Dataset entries
□ □ □
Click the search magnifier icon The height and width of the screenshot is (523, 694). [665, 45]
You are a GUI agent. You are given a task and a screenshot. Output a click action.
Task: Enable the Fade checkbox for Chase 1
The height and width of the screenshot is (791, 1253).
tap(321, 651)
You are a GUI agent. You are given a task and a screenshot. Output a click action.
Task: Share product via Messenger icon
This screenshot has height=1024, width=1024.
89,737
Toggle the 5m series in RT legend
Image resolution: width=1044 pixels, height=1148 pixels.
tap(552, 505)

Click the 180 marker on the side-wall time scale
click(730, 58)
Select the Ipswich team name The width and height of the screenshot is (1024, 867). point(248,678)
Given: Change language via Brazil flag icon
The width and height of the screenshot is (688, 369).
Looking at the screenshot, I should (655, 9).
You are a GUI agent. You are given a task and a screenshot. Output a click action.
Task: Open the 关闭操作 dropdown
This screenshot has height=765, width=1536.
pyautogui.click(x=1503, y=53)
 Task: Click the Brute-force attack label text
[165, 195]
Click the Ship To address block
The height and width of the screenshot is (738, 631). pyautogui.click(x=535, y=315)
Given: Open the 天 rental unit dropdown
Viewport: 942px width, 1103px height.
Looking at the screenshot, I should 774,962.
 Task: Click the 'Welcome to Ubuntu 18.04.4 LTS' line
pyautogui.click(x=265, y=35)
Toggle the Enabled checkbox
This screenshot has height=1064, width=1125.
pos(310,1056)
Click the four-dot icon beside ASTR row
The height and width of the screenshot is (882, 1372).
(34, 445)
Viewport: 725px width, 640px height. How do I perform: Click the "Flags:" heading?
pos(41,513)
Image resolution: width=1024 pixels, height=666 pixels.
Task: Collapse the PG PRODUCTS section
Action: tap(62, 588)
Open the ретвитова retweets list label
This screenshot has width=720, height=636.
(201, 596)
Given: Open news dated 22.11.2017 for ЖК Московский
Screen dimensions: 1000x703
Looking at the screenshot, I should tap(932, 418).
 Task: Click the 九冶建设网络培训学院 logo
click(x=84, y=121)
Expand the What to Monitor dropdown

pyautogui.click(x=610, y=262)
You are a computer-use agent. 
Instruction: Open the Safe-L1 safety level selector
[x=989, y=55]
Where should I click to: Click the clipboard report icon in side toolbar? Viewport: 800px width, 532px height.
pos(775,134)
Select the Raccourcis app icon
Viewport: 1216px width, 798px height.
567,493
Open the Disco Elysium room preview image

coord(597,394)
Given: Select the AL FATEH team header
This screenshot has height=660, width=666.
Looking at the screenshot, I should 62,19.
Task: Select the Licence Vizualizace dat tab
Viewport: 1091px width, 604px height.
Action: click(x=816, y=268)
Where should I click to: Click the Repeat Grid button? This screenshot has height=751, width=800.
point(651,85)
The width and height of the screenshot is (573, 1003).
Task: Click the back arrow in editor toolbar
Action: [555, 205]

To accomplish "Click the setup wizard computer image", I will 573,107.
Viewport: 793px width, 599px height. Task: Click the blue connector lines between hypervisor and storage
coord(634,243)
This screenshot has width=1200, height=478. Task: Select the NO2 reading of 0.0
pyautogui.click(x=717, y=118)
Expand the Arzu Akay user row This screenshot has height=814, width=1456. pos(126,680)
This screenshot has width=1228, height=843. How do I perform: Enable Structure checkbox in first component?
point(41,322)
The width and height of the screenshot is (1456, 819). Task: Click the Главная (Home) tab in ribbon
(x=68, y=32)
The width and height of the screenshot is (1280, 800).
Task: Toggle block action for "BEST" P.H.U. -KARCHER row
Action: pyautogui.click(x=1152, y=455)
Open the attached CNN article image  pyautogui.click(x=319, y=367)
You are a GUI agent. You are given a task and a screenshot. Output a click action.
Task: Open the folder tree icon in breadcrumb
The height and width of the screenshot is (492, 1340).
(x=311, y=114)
□ □ □
## Exercise instructions
Transcribe exactly, and only, the lines from the opening line of the records through the line containing "Task: Open the 关闭操作 dropdown".

## Answer below
Click the search magnifier icon The height and width of the screenshot is (523, 694). [665, 45]
You are a GUI agent. You are given a task and a screenshot. Output a click action.
Task: Enable the Fade checkbox for Chase 1
The height and width of the screenshot is (791, 1253).
tap(321, 651)
You are a GUI agent. You are given a task and a screenshot. Output a click action.
Task: Share product via Messenger icon
This screenshot has height=1024, width=1024.
89,737
Toggle the 5m series in RT legend
Image resolution: width=1044 pixels, height=1148 pixels.
tap(552, 505)

Click the 180 marker on the side-wall time scale
click(730, 58)
Select the Ipswich team name The width and height of the screenshot is (1024, 867). point(248,678)
Given: Change language via Brazil flag icon
The width and height of the screenshot is (688, 369).
Looking at the screenshot, I should (655, 9).
You are a GUI agent. You are given a task and a screenshot. Output a click action.
Task: Open the 关闭操作 dropdown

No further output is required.